NMSU branding

New Mexico State University

New Mexico State University

News Center

Endowed chair helps NMSU professor expand opportunities for students

Thanks to an endowed chair, Professor Theodore Sammis is taking a back-to-basics approach - simple, hoop-shaped greenhouses - to help agriculture students at New Mexico State University.

Dr. Theodore Sammis, professor of hydrology in New Mexico State University's Department of Plant and Environmental Sciences, checks a data logger in a hoop house students built last fall. (NMSU Agricultural Communications photo by Darrell J. Pehr)

Sammis, a professor of hydrology in the Department of Plant and Environmental Sciences, was awarded the Jose Fernandez Memorial Chair last year. The chair was set up in 1992 by the Enrique Chavez family in recognition of Fernandez's contributions to NMSU and the agricultural community.

In collaboration with John Mexal, assistant department head for Plant and Environmental Sciences, Sammis is using three low-cost, low-tech hoop houses to create opportunities for hands-on learning outside the classroom. The NMSU students' learning started from the very beginning of the project - they helped build the 12-by-15-foot structures, which provide greenhouse-type conditions at a fraction of the cost of a traditional greenhouse. While a standard greenhouse might cost $10,000 or more, hoop houses can be built for about $200.

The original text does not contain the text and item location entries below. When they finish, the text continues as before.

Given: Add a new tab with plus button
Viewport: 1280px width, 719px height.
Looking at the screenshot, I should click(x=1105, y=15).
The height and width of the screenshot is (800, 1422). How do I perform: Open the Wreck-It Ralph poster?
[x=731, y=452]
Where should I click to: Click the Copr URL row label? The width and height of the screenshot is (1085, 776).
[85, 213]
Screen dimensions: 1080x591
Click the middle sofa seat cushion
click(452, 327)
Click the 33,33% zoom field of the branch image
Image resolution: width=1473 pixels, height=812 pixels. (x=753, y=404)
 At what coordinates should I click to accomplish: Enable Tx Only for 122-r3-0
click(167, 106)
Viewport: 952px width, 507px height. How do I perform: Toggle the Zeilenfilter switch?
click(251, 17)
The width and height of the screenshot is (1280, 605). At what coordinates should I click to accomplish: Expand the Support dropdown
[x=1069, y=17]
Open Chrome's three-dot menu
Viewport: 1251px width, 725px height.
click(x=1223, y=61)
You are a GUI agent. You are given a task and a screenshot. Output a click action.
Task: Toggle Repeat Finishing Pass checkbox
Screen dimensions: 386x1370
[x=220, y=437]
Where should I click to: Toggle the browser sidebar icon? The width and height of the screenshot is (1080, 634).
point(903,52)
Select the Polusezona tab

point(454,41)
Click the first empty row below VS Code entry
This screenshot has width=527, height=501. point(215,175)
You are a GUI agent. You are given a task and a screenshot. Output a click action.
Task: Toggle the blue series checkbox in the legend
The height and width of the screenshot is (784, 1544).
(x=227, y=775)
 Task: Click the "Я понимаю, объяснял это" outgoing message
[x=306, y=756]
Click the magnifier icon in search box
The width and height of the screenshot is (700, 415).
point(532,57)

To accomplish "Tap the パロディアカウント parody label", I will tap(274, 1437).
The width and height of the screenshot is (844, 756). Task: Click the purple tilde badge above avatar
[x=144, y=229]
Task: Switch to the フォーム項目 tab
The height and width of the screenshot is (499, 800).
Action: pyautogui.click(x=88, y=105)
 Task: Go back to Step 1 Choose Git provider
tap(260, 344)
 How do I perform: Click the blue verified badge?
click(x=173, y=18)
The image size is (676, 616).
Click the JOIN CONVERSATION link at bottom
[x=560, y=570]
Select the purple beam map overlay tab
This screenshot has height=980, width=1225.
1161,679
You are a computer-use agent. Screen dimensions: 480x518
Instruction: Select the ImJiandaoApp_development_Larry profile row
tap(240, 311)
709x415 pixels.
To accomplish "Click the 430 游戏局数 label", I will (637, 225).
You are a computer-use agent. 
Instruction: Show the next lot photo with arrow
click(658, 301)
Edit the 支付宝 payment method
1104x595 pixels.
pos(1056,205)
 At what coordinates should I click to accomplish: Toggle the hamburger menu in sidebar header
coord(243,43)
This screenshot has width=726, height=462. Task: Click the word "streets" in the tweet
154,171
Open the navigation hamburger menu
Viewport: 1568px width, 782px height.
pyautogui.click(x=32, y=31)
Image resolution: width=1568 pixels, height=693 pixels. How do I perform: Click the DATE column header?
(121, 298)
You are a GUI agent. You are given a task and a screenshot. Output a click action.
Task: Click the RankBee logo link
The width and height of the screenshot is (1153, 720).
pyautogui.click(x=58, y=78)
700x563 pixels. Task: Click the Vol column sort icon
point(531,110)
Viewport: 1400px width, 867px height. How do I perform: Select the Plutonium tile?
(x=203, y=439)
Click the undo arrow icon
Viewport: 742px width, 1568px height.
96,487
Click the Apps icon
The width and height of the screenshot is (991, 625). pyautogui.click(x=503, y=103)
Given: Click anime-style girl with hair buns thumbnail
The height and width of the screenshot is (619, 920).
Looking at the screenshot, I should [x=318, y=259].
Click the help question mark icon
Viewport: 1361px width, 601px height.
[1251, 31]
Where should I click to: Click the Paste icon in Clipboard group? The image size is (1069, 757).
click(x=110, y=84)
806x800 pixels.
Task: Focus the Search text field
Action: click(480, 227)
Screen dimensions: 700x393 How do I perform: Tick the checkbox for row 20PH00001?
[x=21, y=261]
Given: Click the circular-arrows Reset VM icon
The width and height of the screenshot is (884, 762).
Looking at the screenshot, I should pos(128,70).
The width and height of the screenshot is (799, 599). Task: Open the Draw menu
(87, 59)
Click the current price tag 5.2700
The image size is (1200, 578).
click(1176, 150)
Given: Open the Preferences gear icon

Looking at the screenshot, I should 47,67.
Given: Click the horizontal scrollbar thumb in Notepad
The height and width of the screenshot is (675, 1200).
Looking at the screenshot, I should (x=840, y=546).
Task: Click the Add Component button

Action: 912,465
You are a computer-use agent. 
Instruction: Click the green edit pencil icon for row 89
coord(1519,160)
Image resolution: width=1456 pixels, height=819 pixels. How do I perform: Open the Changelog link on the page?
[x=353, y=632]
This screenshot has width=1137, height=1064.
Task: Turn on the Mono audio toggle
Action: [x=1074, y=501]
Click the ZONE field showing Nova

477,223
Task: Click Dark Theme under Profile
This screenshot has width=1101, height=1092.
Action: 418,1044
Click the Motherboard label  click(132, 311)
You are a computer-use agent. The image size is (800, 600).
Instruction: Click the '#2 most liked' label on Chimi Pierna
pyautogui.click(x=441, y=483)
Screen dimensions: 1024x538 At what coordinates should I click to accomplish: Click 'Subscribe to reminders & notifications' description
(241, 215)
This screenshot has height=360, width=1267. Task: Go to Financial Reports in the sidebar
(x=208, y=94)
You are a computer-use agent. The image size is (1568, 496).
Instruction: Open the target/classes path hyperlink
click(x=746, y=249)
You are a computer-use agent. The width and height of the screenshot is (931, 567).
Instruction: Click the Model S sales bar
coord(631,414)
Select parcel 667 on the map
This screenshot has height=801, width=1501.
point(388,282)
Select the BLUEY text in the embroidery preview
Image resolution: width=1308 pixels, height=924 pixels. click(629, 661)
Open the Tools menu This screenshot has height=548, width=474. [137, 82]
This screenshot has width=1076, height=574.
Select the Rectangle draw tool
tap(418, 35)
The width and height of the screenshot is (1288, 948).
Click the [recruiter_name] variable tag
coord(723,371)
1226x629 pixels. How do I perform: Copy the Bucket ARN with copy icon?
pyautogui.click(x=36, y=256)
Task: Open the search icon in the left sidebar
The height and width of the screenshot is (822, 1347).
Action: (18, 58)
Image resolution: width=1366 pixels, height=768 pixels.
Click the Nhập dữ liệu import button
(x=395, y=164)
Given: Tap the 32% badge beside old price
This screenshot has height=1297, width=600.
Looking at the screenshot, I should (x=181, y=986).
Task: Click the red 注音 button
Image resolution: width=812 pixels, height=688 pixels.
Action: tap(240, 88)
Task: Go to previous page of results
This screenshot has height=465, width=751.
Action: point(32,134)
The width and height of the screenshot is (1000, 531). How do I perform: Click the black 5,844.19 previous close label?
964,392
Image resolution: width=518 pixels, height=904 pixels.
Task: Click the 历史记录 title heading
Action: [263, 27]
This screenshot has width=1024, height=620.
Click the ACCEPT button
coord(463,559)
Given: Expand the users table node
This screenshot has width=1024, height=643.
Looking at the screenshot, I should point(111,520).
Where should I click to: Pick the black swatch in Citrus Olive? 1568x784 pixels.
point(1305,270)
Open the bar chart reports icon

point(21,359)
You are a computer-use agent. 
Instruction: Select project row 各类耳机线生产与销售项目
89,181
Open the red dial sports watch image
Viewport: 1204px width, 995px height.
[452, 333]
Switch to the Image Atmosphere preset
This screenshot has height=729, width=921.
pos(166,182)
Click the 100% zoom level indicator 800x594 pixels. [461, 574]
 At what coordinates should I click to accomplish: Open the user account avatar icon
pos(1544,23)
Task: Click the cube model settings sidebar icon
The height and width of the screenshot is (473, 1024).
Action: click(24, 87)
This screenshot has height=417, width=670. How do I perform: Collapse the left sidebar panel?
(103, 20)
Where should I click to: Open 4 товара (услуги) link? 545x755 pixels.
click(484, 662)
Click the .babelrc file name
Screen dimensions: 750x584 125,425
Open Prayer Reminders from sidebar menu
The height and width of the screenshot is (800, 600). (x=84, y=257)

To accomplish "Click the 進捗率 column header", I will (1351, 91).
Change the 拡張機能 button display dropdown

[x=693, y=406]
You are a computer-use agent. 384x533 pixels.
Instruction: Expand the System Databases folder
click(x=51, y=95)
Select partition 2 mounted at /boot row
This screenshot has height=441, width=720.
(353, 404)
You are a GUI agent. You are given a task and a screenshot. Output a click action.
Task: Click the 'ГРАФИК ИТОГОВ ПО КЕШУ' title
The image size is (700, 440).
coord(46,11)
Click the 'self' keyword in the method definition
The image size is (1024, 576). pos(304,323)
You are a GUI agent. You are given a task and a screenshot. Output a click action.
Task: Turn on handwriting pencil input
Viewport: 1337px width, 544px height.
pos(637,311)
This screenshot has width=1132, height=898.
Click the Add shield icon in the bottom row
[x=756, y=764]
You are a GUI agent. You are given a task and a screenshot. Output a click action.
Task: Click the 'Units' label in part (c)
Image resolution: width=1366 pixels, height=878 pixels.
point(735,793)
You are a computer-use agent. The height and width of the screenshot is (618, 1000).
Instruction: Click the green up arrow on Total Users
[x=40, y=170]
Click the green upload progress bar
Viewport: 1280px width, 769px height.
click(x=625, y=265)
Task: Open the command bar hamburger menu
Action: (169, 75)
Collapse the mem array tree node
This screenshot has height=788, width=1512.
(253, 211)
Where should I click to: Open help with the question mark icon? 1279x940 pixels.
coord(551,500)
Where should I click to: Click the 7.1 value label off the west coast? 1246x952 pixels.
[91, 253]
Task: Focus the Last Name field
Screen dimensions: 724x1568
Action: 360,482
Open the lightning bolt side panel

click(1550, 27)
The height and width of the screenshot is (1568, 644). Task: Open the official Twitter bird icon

"The students were quite enthusiastic about the process," Sammis said. The hoop houses were constructed last fall at the Leyendecker Plant Science Center, near NMSU's main campus in Las Cruces. Although built of simple materials - mostly PVC pipe and a UV-resistant clear plastic "skin" - the hoop houses create an environment that nurtures plants as well as student learning.

With the help of a work-study student, whose wages also were funded by the chair, students in an introductory Horticulture 100 class built the hoop houses and planted lettuce and radishes in October. Low-cost data loggers were installed in each hoop house and outside the structures to measure temperature, humidity and soil moisture.

Irrigation is provided by an automated timer connected to soaker hoses, a system that will provide more hands-on teaching opportunities for an advanced irrigation class Sammis teaches. Other learning will come in data analysis, pest management, construction techniques, fertilizer selection and application, and the extended growing season made possible by the protection of the hoop houses.

"There's nothing like the real world to give students the training to integrate it all together," Sammis said. "They can learn almost as much from the low-tech as they can from the high-tech."

Even the construction process was a valuable learning experience.

"This is a new experience for the students," Sammis said. "They were enthusiastic, but some of them had never used a hand saw. Some of the students had never had the opportunity to build anything."

Sammis plans to involve students from as many classes as possible in the hoop house project, including graduate students in an instrumentation class he teaches.

With support from the chair, he's also working on a project to take farming information gathered from farm fields and make it available on NMSU's Web site for farmers and researchers. The data will include irrigation and fertilizer amounts and frequencies as well as pesticide applications.

Sammis also plans to bring in a speaker - for students and the general public - to talk about the importance of volunteers for organizations that are working with the agricultural and environmental communities.

Sammis will hold the chair for three years; then it will rotate to another faculty member.